— start of Source records —

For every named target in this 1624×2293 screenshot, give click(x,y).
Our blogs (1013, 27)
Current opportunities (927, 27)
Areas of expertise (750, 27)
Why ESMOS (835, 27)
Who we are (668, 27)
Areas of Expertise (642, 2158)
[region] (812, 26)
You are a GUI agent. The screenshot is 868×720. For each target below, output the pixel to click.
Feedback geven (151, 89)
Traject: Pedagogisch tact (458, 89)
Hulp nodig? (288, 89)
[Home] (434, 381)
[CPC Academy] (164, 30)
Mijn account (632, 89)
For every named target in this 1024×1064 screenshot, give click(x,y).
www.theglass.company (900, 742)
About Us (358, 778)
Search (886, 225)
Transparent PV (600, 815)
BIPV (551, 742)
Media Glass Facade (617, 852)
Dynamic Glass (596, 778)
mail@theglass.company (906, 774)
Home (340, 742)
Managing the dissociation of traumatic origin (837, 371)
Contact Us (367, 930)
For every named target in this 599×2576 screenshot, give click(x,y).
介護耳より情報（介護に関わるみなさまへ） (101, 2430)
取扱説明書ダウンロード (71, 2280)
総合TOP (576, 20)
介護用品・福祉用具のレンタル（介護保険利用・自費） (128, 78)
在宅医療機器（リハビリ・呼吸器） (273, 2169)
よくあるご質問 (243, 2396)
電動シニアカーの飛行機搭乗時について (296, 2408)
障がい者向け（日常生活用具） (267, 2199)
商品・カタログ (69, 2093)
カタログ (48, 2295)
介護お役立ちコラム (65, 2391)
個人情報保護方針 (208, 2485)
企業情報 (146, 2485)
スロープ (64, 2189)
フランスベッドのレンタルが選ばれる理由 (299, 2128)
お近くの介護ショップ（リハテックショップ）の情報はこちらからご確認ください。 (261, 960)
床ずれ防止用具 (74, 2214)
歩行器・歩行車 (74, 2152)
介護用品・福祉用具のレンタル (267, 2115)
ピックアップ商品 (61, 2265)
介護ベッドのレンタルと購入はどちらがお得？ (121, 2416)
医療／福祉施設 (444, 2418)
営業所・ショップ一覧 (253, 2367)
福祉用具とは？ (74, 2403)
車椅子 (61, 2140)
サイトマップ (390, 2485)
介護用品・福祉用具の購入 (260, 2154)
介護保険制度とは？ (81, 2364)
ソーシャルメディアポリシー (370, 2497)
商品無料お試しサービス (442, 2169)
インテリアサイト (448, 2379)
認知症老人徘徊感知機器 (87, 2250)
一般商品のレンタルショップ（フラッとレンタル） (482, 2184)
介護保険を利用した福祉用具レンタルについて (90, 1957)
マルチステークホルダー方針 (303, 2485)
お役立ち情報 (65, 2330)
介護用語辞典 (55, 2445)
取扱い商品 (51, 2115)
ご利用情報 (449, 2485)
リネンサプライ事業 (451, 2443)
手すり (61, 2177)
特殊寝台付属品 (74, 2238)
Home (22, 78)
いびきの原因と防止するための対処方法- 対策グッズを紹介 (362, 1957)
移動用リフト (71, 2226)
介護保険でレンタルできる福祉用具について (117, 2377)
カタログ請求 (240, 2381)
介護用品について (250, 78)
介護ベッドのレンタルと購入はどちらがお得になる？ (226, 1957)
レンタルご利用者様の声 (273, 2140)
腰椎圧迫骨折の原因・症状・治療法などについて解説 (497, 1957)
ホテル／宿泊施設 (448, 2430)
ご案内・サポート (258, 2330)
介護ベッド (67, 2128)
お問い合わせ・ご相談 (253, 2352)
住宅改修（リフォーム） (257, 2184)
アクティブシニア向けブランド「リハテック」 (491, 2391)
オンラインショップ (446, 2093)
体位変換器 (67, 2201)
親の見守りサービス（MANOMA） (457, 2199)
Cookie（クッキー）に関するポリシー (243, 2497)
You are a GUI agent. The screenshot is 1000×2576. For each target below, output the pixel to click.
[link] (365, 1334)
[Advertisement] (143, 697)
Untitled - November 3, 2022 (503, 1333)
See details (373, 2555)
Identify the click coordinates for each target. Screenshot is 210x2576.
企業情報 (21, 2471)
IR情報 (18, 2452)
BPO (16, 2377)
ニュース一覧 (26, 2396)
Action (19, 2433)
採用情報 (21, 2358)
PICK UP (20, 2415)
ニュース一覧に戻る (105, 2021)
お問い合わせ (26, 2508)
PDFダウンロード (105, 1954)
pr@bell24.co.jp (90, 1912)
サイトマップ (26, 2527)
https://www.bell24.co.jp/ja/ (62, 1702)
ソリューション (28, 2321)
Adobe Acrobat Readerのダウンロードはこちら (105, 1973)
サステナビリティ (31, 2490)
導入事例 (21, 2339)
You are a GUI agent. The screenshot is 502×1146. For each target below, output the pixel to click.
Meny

— end of Source records —

Written instruction: Copy every row above word for word, keeping them in the same order.

Exercise result:
For every named target in this 1624×2293 screenshot, give click(x,y).
Our blogs (1013, 27)
Current opportunities (927, 27)
Areas of expertise (750, 27)
Why ESMOS (835, 27)
Who we are (668, 27)
Areas of Expertise (642, 2158)
[region] (812, 26)
You are a GUI agent. The screenshot is 868×720. For each target below, output the pixel to click.
Feedback geven (151, 89)
Traject: Pedagogisch tact (458, 89)
Hulp nodig? (288, 89)
[Home] (434, 381)
[CPC Academy] (164, 30)
Mijn account (632, 89)
For every named target in this 1024×1064 screenshot, give click(x,y).
www.theglass.company (900, 742)
About Us (358, 778)
Search (886, 225)
Transparent PV (600, 815)
BIPV (551, 742)
Media Glass Facade (617, 852)
Dynamic Glass (596, 778)
mail@theglass.company (906, 774)
Home (340, 742)
Managing the dissociation of traumatic origin (837, 371)
Contact Us (367, 930)
For every named target in this 599×2576 screenshot, give click(x,y).
介護耳より情報（介護に関わるみなさまへ） (101, 2430)
取扱説明書ダウンロード (71, 2280)
総合TOP (576, 20)
介護用品・福祉用具のレンタル（介護保険利用・自費） (128, 78)
在宅医療機器（リハビリ・呼吸器） (273, 2169)
よくあるご質問 (243, 2396)
電動シニアカーの飛行機搭乗時について (296, 2408)
障がい者向け（日常生活用具） (267, 2199)
商品・カタログ (69, 2093)
カタログ (48, 2295)
介護お役立ちコラム (65, 2391)
個人情報保護方針 (208, 2485)
企業情報 (146, 2485)
スロープ (64, 2189)
フランスベッドのレンタルが選ばれる理由 (299, 2128)
お近くの介護ショップ（リハテックショップ）の情報はこちらからご確認ください。 (261, 960)
床ずれ防止用具 (74, 2214)
歩行器・歩行車 (74, 2152)
介護用品・福祉用具のレンタル (267, 2115)
ピックアップ商品 (61, 2265)
介護ベッドのレンタルと購入はどちらがお得？ (121, 2416)
医療／福祉施設 (444, 2418)
営業所・ショップ一覧 (253, 2367)
福祉用具とは？ (74, 2403)
車椅子 (61, 2140)
サイトマップ (390, 2485)
介護用品・福祉用具の購入 (260, 2154)
介護保険制度とは？ (81, 2364)
ソーシャルメディアポリシー (370, 2497)
商品無料お試しサービス (442, 2169)
インテリアサイト (448, 2379)
認知症老人徘徊感知機器 (87, 2250)
一般商品のレンタルショップ（フラッとレンタル） (482, 2184)
介護保険を利用した福祉用具レンタルについて (90, 1957)
マルチステークホルダー方針 (303, 2485)
お役立ち情報 (65, 2330)
介護用語辞典 (55, 2445)
取扱い商品 (51, 2115)
ご利用情報 (449, 2485)
リネンサプライ事業 (451, 2443)
手すり (61, 2177)
特殊寝台付属品 (74, 2238)
Home (22, 78)
いびきの原因と防止するための対処方法- 対策グッズを紹介 (362, 1957)
移動用リフト (71, 2226)
介護保険でレンタルできる福祉用具について (117, 2377)
カタログ請求 (240, 2381)
介護用品について (250, 78)
介護ベッドのレンタルと購入はどちらがお得になる？ (226, 1957)
レンタルご利用者様の声 (273, 2140)
腰椎圧迫骨折の原因・症状・治療法などについて解説 (497, 1957)
ホテル／宿泊施設 (448, 2430)
ご案内・サポート (258, 2330)
介護ベッド (67, 2128)
お問い合わせ・ご相談 (253, 2352)
住宅改修（リフォーム） (257, 2184)
アクティブシニア向けブランド「リハテック」 (491, 2391)
オンラインショップ (446, 2093)
体位変換器 (67, 2201)
親の見守りサービス（MANOMA） (457, 2199)
Cookie（クッキー）に関するポリシー (243, 2497)
You are a GUI agent. The screenshot is 1000×2576. For each target below, output the pixel to click.
[link] (365, 1334)
[Advertisement] (143, 697)
Untitled - November 3, 2022 (503, 1333)
See details (373, 2555)
Identify the click coordinates for each target. Screenshot is 210x2576.
企業情報 (21, 2471)
IR情報 (18, 2452)
BPO (16, 2377)
ニュース一覧 (26, 2396)
Action (19, 2433)
採用情報 (21, 2358)
PICK UP (20, 2415)
ニュース一覧に戻る (105, 2021)
お問い合わせ (26, 2508)
PDFダウンロード (105, 1954)
pr@bell24.co.jp (90, 1912)
サイトマップ (26, 2527)
https://www.bell24.co.jp/ja/ (62, 1702)
ソリューション (28, 2321)
Adobe Acrobat Readerのダウンロードはこちら (105, 1973)
サステナビリティ (31, 2490)
導入事例 (21, 2339)
You are a GUI agent. The screenshot is 502×1146. For each target below, output the pixel to click.
Meny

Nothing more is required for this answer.